Developing the user interface
- Graphical block debugging. John Pye proposes to provide output of relationships between variables and relations within a block in the PyGTK GUI using GraphViz to represent the directed acyclic incidence graph. Possibly it will be made cyclic by reversing the direction of arrows from relations to on-diagonal variables. This would be part of the current Diagnose tool
- DesktopIntegration. John Pye has contributed some files that help to integrate ASCEND into the GNOME/KDE desktop, including syntax highlight definitions for the 'gedit' editor in GNOME. See [1].
- PlottingInAscend. Getting the plot packages to plot on both linux and windows.
- PythonWrapper. John Pye has been working on SWIG wrappers for ASCEND which will allow ASCEND to be called from range of other scripting languages including Python, Ruby, C# and Java. There is also a new GUI underway implemented with PyGTK.
- Useful resources. A list of reference materials likely to be of use when building ASCEND models.
- Python console support. Adding a way for the user to run scripting commands on their models via the PyGTK GUI.
- Syntax highlighting for various tools.
- Spreadsheet interface (not started) This should be a fun project. The idea is to develop a spreadsheet style of interactive user interface for ASCEND. Programming is by knowing where things are rather than by knowing what one has named them - as when programming a spreadsheet model.
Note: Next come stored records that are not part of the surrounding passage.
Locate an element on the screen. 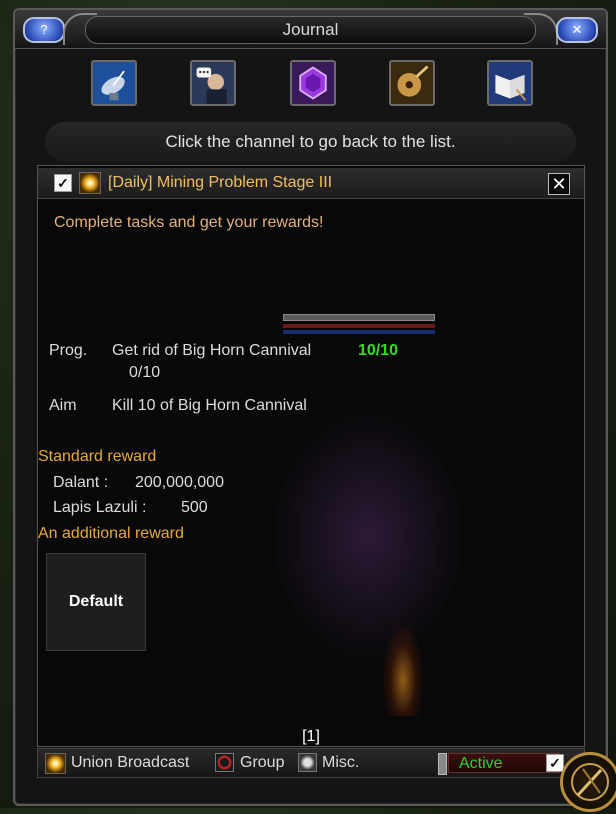 Image resolution: width=616 pixels, height=814 pixels. status-checkbox: ✓ is located at coordinates (555, 763).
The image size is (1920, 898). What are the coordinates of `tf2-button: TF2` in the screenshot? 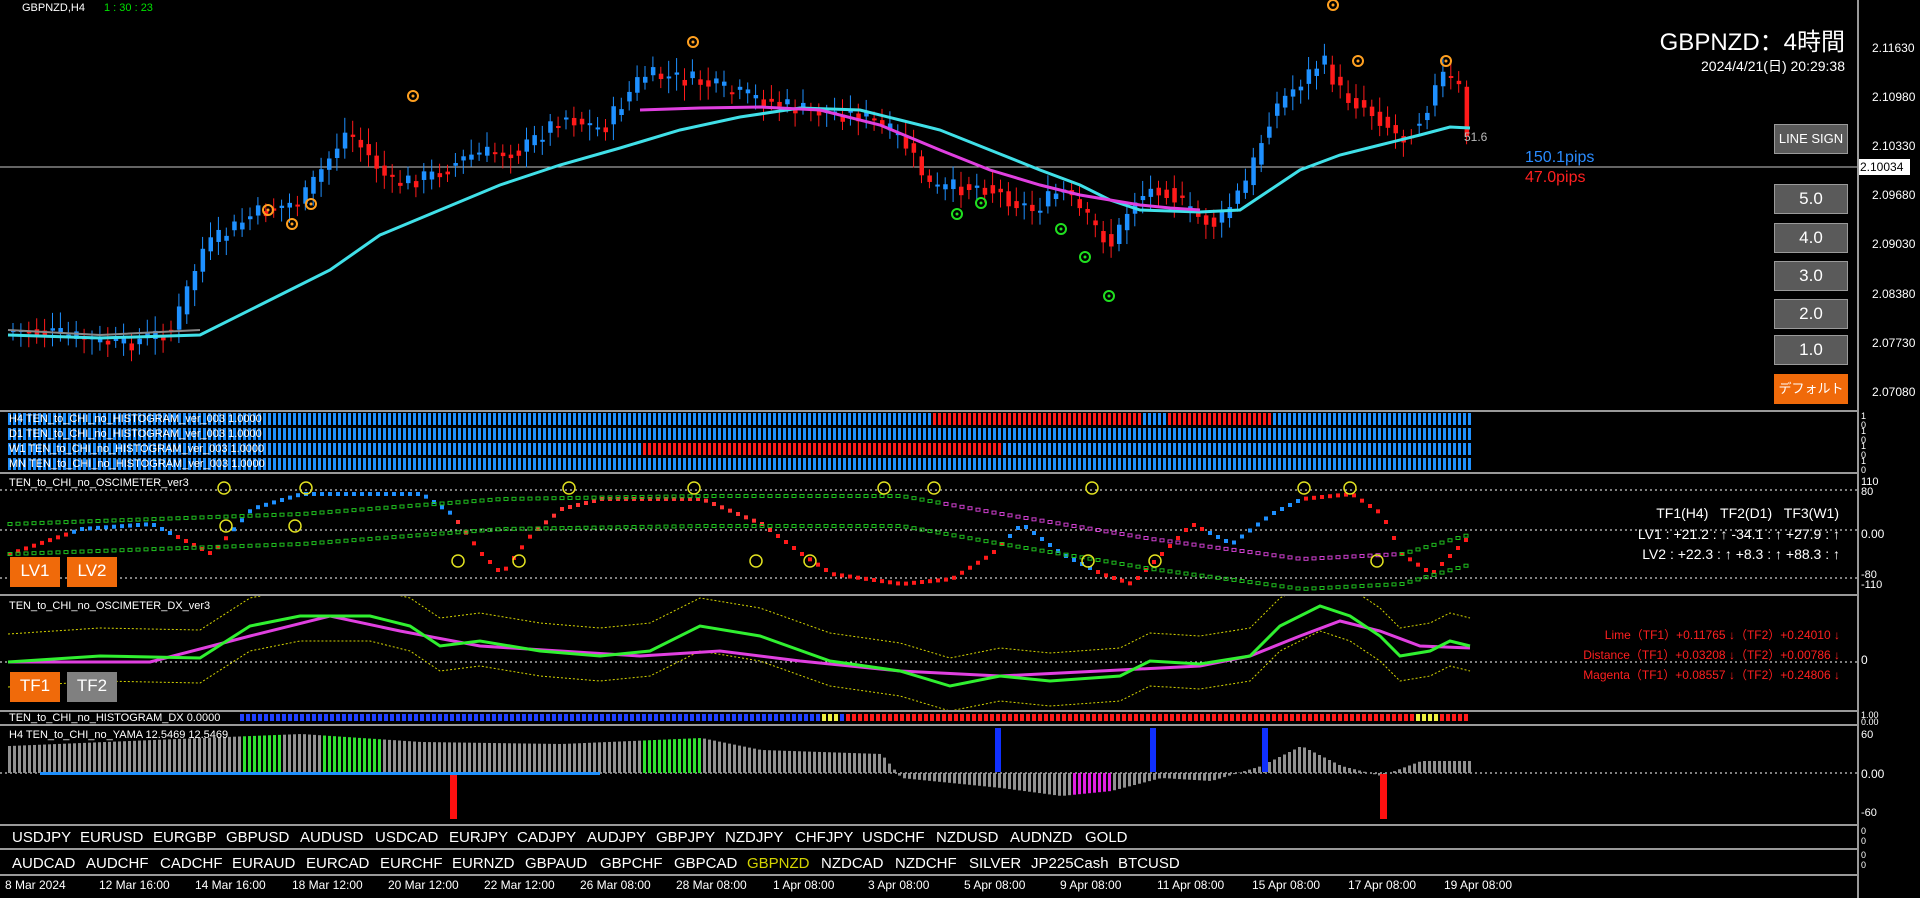 It's located at (92, 687).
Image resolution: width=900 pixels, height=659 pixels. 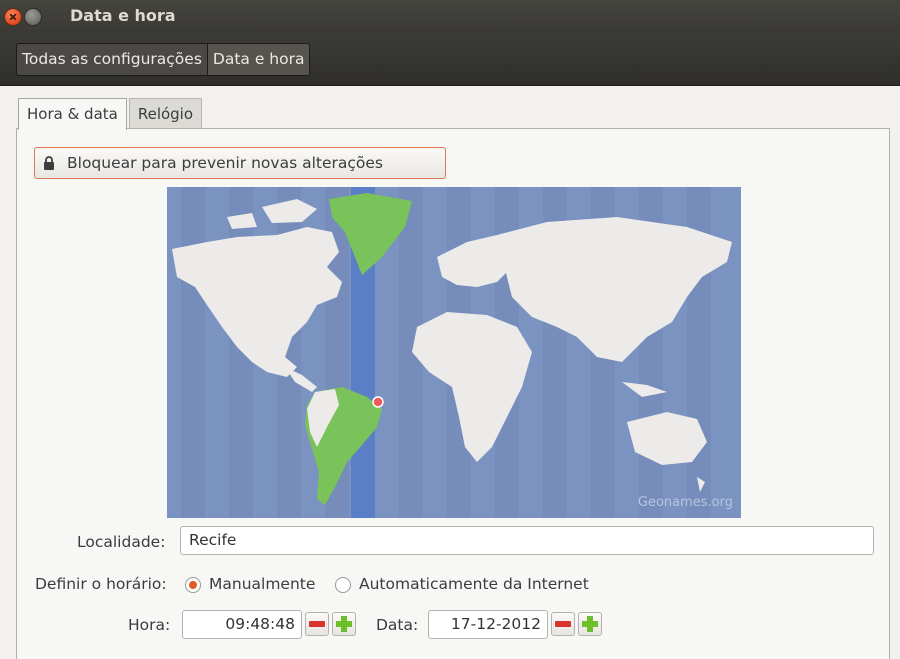 What do you see at coordinates (343, 585) in the screenshot?
I see `automatic-radio` at bounding box center [343, 585].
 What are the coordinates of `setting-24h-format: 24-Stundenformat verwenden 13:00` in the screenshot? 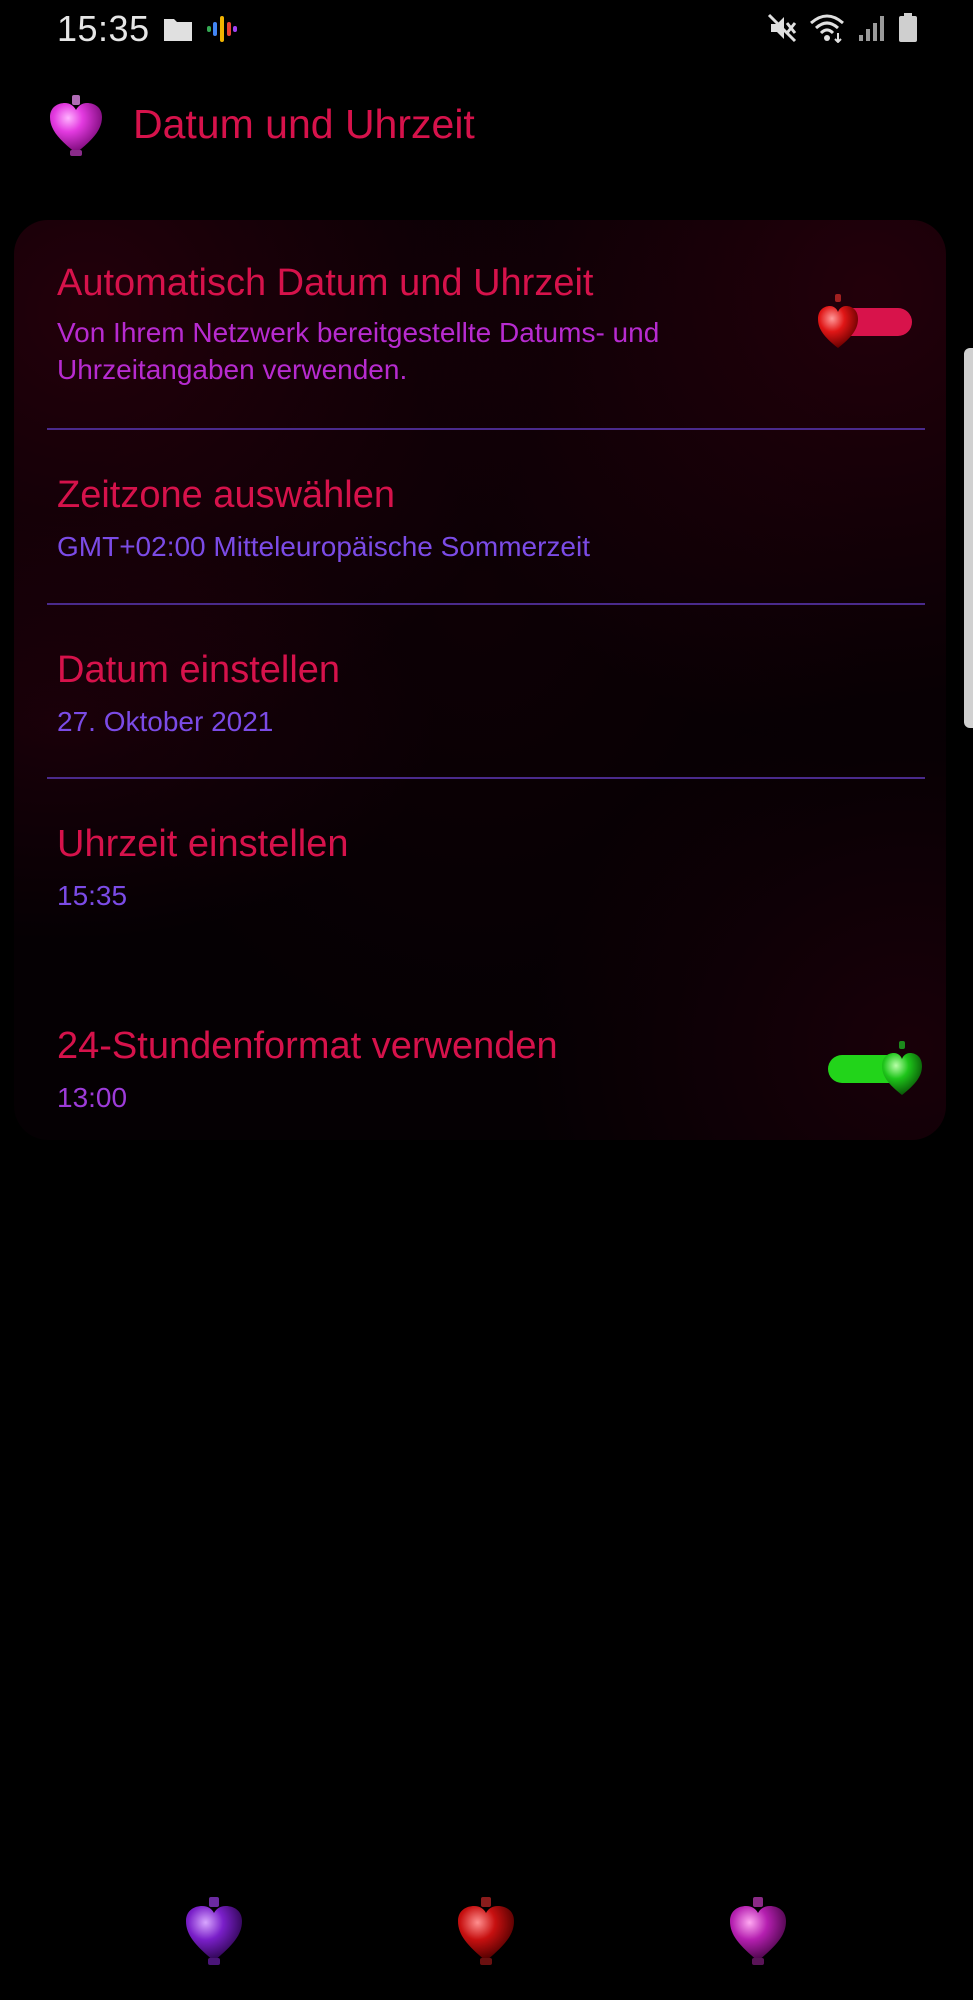 It's located at (480, 1054).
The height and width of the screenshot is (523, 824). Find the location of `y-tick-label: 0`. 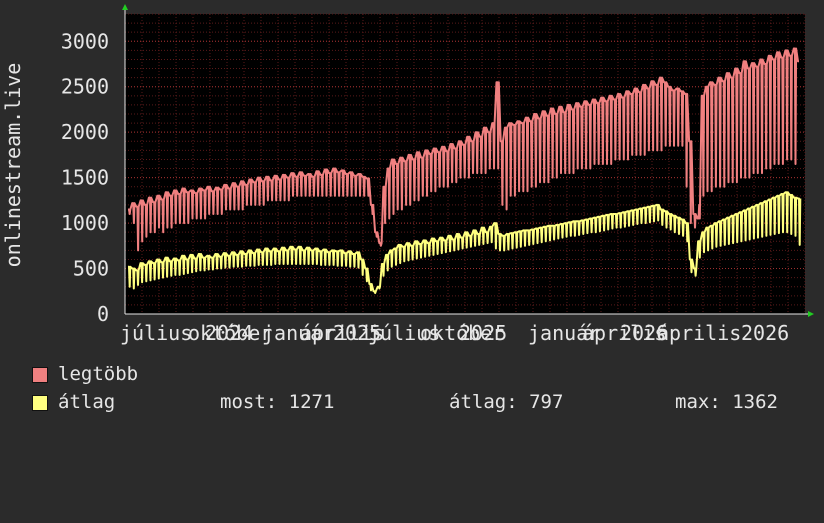

y-tick-label: 0 is located at coordinates (103, 314).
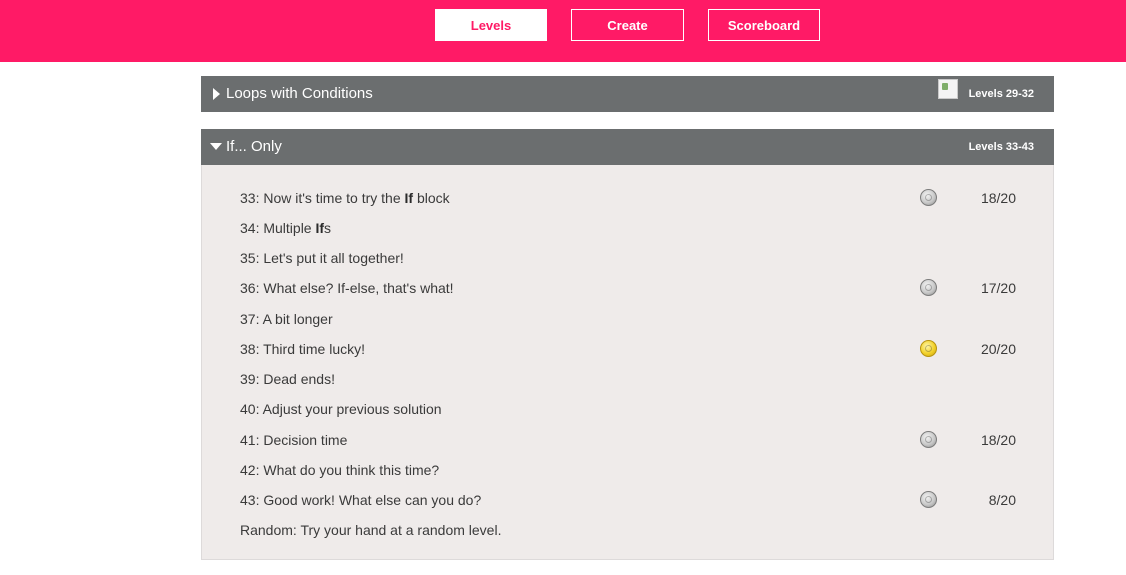  What do you see at coordinates (640, 228) in the screenshot?
I see `level-row: 34: Multiple Ifs` at bounding box center [640, 228].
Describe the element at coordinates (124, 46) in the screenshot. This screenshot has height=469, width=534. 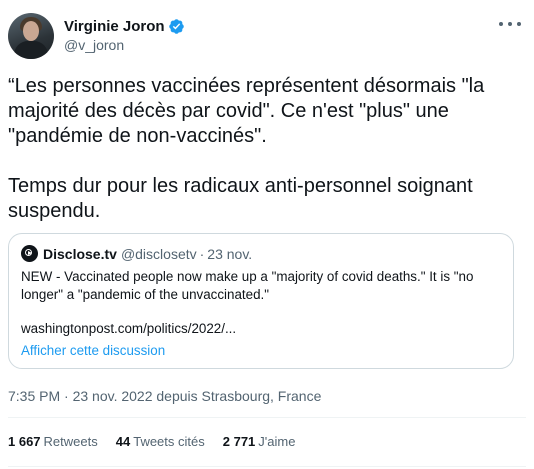
I see `author-handle: @v_joron` at that location.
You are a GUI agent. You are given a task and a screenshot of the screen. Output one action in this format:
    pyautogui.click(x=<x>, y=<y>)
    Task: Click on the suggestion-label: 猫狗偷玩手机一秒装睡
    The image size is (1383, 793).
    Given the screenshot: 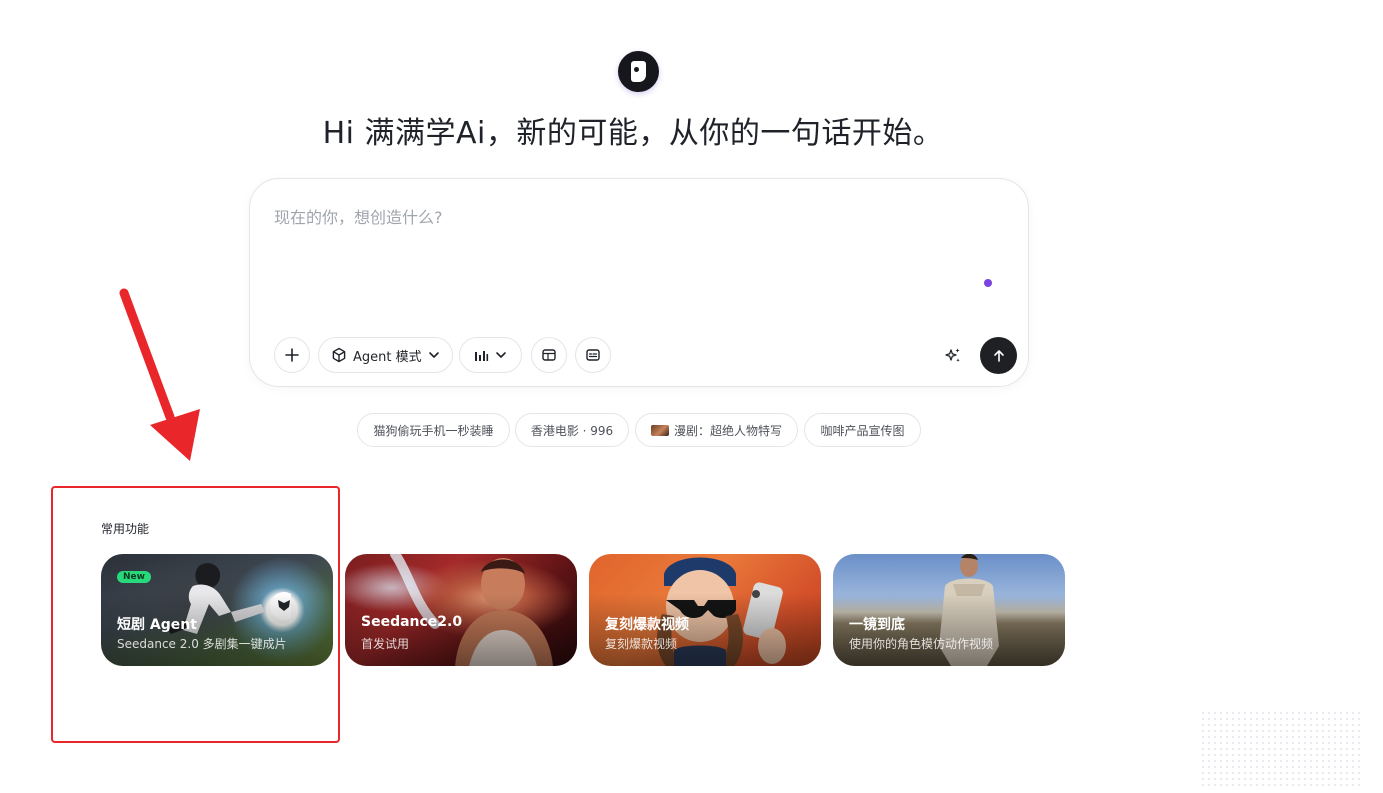 What is the action you would take?
    pyautogui.click(x=434, y=430)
- Controlling the solvers from within METHODS, a new idea that John Pye is working on.
Specific applications
- ReferencedExamples. A number of the models in our ModelLibrary are implementations of models discussed in published papers and theses. This page will contain a list of such models.
- ModelLibrary. As well as being useful as part of the core TestSuite, the ASCEND Model Library serves to demonstrate the use of ASCEND for several important chemical engineering problems, and hopefully others too, as we expand on them.
General Information
- DocumentingAscend Conversion of the legacy in-source documentation to doxygen format, and appropriate upgrades & extensions thereto.
- CHM version of ASCEND manual needs to be created
- AscendCapabilities A list of the (hopefully growing) core features of the ASCEND modelling system
- HelpfulTools Here are a few helpful tools to use when working with ASCEND.
- OtherModellingTools Notes about related modelling tools that we've come across, how ASCEND is different, features that we've seen elsewhere that we'd like to emulate, things that we do better and worse. Emphasis on FOSS alternatives.
- ModellingTechniques A brief catalog of some of the mathematical techniques and algorithms commonly used in the field of modelling and simulation of non-linear systems.
- WebPages This one is essentially finished. Art Westerberg converted many of the pages to have a common formatting, updated the list of developers, and moved everything from the CS computer environment to the PSE computer, our new home for this project.
- UserModelDebugging Wiki page to aid users to debug a model - perhaps in form of FAQ page.